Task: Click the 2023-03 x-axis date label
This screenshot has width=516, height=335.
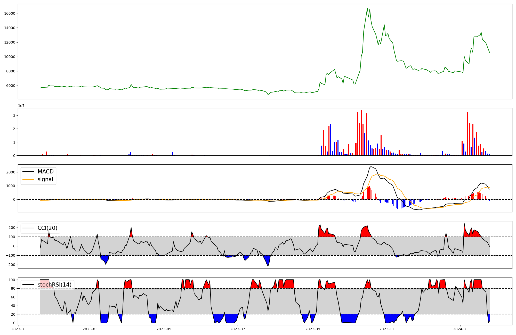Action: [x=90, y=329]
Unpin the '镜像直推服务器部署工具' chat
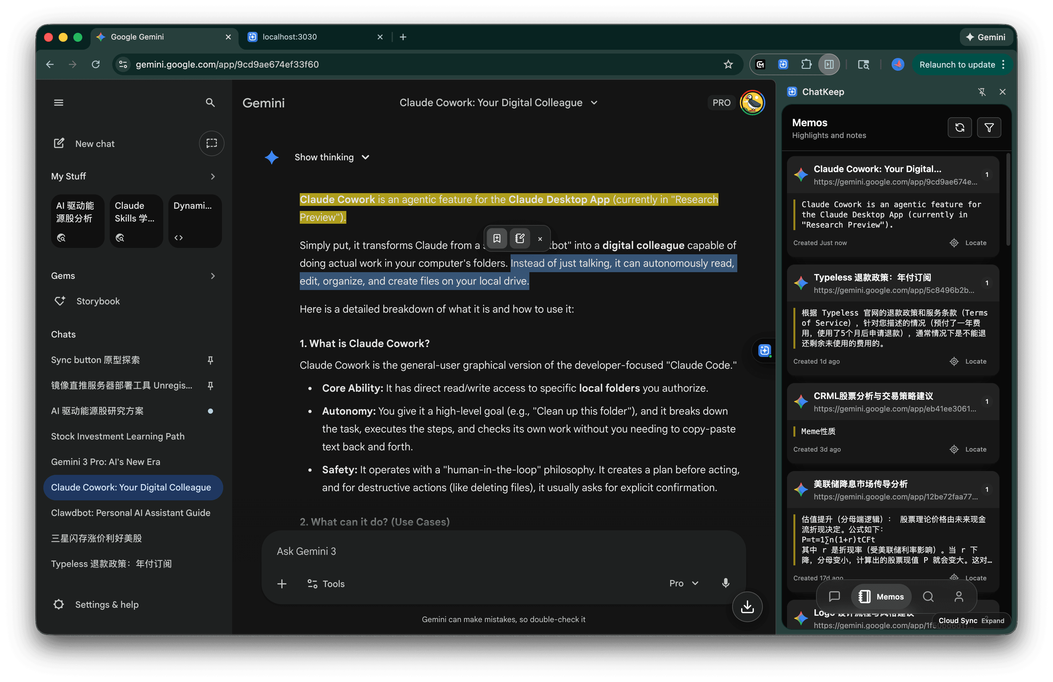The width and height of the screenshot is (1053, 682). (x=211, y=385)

WHAT THIS TASK INVOLVES >>
Could you output all the entries above exactly as written, leaving out the pictures?

RESPONSE TO THIS TASK >>
Task: Click the 2023-03 x-axis date label
This screenshot has width=516, height=335.
Action: [x=90, y=329]
Unpin the '镜像直推服务器部署工具' chat
The width and height of the screenshot is (1053, 682). (x=211, y=385)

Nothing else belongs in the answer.